Friday, August 17, 2007

2006 in Review: #6


B-side:


In a time when respectable, often stodgy period films are dominating the end of year awards season, it's good to see adventurous filmmakers giving the genre a kick in the pants. Two films which did so particularly well last year were Tristram Shandy: A Cock and Bull Story and Gabrielle. While Shandy takes its inspiration from Laurence Sterne's legendary yet rarely read literary classic, the novel serves largely as a jumping-off point. Director Michael Winterbottom wisely avoids straightforward adaptation, instead making a film about a film crew adapting Shandy for the big screen, starring Steve Coogan. The form of the film feels like a more manic Day for Night, but in terms of tone it's best described as Airplane! for humanities majors- full of references to literature and classic cinema (everything from 8 1/2 to Fassbinder to, most memorably, Lancelot du Lac), and above all hilarious. In its strange way, Shandy serves as an illustration of the difference between the media of literature and film, not only the processes of creating them, but just as importantly the expectations we have of them. Plus, as Winterbottom surrogate Jeremy Northam says in the film, "it's funny. Isn't that enough?" There are so few cinematic adaptations of great books that work in movie form, but even fewer have Steve Coogan dropping a hot chestnut down his pants.
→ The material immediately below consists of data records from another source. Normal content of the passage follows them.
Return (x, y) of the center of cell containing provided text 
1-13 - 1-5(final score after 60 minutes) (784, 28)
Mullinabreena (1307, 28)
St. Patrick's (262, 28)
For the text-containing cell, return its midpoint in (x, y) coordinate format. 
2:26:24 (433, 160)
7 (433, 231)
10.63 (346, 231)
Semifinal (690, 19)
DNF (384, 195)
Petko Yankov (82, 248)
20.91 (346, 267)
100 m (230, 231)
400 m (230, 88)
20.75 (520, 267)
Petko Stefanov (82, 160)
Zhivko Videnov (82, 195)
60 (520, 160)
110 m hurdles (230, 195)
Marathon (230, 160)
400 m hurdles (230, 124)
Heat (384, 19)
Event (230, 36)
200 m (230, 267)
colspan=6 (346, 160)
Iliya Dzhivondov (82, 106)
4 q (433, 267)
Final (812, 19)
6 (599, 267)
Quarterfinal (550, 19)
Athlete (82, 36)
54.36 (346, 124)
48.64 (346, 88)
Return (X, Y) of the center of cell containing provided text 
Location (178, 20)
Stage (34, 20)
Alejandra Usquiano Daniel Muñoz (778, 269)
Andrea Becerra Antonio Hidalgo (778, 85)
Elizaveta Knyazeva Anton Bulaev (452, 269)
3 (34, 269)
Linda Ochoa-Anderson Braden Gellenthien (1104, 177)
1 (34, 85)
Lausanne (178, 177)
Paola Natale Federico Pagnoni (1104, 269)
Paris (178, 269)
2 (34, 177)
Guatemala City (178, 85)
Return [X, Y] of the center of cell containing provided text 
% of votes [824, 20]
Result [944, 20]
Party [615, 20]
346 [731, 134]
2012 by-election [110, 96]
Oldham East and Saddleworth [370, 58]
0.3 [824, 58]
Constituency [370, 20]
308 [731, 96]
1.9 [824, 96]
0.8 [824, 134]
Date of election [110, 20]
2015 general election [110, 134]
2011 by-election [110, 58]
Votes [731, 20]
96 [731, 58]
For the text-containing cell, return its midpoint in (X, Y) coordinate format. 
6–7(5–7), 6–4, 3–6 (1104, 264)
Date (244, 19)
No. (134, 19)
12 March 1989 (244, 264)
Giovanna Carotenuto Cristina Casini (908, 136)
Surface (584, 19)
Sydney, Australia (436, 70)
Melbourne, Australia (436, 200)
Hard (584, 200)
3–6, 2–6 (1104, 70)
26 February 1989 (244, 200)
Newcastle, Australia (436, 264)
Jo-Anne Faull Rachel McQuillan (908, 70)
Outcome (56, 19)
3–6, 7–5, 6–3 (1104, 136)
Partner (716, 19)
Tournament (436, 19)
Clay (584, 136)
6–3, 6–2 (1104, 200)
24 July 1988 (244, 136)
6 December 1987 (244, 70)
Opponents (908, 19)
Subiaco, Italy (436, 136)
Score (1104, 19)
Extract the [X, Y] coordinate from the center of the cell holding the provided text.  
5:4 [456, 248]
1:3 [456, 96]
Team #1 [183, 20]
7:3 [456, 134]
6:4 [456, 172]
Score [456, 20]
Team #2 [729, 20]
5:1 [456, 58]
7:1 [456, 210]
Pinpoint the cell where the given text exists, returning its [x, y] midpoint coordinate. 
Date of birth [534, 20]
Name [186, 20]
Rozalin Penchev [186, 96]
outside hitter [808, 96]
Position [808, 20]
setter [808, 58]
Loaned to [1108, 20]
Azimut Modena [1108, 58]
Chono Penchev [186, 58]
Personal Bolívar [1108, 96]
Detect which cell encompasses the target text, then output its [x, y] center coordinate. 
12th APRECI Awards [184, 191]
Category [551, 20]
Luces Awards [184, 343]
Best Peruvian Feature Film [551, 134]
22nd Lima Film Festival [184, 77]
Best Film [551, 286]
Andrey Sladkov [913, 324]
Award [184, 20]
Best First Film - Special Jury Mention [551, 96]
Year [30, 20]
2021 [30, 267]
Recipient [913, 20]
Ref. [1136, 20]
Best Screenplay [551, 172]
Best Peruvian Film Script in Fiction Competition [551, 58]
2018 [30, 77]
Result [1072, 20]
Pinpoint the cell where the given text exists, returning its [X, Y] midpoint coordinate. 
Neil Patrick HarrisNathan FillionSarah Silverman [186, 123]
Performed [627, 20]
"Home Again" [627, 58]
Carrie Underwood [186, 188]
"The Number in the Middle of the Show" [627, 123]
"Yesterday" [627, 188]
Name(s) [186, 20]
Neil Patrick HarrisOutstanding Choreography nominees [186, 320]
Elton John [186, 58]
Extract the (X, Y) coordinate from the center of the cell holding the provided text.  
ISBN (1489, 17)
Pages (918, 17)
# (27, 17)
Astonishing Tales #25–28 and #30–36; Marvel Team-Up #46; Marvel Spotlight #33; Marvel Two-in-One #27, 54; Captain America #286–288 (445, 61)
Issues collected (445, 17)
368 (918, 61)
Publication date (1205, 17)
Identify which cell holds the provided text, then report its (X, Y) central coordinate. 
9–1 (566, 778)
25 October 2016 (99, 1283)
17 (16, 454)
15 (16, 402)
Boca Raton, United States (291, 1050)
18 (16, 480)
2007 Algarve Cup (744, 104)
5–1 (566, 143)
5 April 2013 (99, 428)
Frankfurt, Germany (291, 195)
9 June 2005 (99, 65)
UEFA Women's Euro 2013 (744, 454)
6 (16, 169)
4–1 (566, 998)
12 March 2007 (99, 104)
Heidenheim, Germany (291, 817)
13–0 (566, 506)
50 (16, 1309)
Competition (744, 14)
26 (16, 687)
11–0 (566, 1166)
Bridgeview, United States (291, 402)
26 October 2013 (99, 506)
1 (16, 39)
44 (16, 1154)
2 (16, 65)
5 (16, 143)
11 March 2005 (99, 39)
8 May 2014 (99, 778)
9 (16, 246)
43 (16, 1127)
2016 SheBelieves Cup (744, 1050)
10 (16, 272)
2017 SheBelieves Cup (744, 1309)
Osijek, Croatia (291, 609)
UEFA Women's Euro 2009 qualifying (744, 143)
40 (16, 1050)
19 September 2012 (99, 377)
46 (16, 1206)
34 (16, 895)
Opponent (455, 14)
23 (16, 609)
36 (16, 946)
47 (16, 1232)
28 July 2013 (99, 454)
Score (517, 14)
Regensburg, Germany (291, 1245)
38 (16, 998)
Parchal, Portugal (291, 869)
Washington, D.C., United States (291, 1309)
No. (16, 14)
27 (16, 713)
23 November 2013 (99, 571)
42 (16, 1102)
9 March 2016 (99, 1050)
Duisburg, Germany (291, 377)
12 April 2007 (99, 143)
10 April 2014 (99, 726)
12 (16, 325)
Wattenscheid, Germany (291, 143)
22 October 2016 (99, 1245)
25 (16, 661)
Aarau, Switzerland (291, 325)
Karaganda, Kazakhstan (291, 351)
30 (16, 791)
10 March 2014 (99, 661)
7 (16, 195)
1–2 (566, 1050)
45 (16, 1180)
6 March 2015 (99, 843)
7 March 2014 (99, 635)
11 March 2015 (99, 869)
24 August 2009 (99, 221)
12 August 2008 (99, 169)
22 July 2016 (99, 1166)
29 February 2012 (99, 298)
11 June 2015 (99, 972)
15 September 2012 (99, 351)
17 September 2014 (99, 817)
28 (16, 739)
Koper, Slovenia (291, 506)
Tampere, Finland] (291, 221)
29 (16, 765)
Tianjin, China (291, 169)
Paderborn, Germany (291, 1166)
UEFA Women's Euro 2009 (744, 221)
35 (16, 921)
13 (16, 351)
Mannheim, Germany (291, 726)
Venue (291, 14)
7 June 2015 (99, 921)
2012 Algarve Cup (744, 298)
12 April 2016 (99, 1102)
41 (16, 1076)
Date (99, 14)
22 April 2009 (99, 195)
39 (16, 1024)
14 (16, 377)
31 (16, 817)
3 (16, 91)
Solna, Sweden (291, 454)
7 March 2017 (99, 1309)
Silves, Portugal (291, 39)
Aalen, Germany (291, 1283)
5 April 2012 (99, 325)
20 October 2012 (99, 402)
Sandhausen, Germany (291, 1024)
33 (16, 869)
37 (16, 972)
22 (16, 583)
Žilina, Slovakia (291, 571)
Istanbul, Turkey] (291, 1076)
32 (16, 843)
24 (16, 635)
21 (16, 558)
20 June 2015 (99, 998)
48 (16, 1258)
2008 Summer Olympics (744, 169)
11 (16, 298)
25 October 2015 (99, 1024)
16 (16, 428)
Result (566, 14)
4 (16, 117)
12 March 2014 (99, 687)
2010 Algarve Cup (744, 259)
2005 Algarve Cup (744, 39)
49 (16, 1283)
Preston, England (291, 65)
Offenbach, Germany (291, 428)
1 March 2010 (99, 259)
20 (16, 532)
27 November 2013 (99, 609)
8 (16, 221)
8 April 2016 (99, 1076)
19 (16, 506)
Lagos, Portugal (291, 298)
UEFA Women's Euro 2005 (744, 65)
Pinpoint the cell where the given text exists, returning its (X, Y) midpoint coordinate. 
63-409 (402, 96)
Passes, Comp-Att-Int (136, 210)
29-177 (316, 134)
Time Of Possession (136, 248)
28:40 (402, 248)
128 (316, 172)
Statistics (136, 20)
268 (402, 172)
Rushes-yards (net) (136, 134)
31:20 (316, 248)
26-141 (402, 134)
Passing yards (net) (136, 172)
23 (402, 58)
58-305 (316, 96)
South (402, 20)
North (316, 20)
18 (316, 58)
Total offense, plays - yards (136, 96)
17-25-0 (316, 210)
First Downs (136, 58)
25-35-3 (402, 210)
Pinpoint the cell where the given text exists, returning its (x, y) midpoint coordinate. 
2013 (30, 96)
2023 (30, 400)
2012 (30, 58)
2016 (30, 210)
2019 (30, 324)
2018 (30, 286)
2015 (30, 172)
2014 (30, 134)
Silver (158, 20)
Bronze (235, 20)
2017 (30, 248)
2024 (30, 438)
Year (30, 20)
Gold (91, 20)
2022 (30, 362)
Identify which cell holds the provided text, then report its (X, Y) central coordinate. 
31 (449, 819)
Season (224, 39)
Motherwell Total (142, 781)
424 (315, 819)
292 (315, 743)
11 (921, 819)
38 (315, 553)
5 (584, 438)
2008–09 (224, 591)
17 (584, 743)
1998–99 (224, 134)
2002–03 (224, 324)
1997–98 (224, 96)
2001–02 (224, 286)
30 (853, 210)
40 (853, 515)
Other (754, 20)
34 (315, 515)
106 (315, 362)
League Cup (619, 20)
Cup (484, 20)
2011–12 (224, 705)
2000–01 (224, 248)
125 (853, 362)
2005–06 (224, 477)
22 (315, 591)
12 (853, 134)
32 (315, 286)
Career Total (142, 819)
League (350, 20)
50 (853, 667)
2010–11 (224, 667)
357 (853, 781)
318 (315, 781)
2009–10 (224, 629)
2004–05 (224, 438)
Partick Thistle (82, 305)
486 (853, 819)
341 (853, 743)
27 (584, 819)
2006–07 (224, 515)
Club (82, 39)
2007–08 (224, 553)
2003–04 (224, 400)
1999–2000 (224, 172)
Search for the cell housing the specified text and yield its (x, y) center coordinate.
Gabrielle, on the other hand, is as brutal as Shandy is funny- and that's pretty brutal. Adapting Henry James' story The Return, director Patrice Chéreau tells the story of the fallout from a wife's attempts to escape her loveless marriage. While Jean (Pascal Greggory) is content to love his wife dispassionately, his wife Gabrielle (Isabelle Huppert) resists the ossification of their marriage, and her sudden decision to leave stirs up emotions that she hasn't felt in years, as well as feelings her husband isn't willing or ready to deal with. Gabrielle is essentially a two-hander between its stars, and with Chéreau's firm guidance they turn the story into scintillating drama, lending both heated arguments and simple gestures a real, and rare urgency. In addition, Chéreau breaks free from the constraints of period-film convention, switching between black and white and color at various points during the film, and even filling the screen with large, boldfaced text in several pivotal scenes. But for all the stylistic flourishes on display, it never feels like dicking around, but works as a visual equivalent to the passion unleashed by the story. It's a credit to all involved that the film's final revelation is both surprising and inevitable.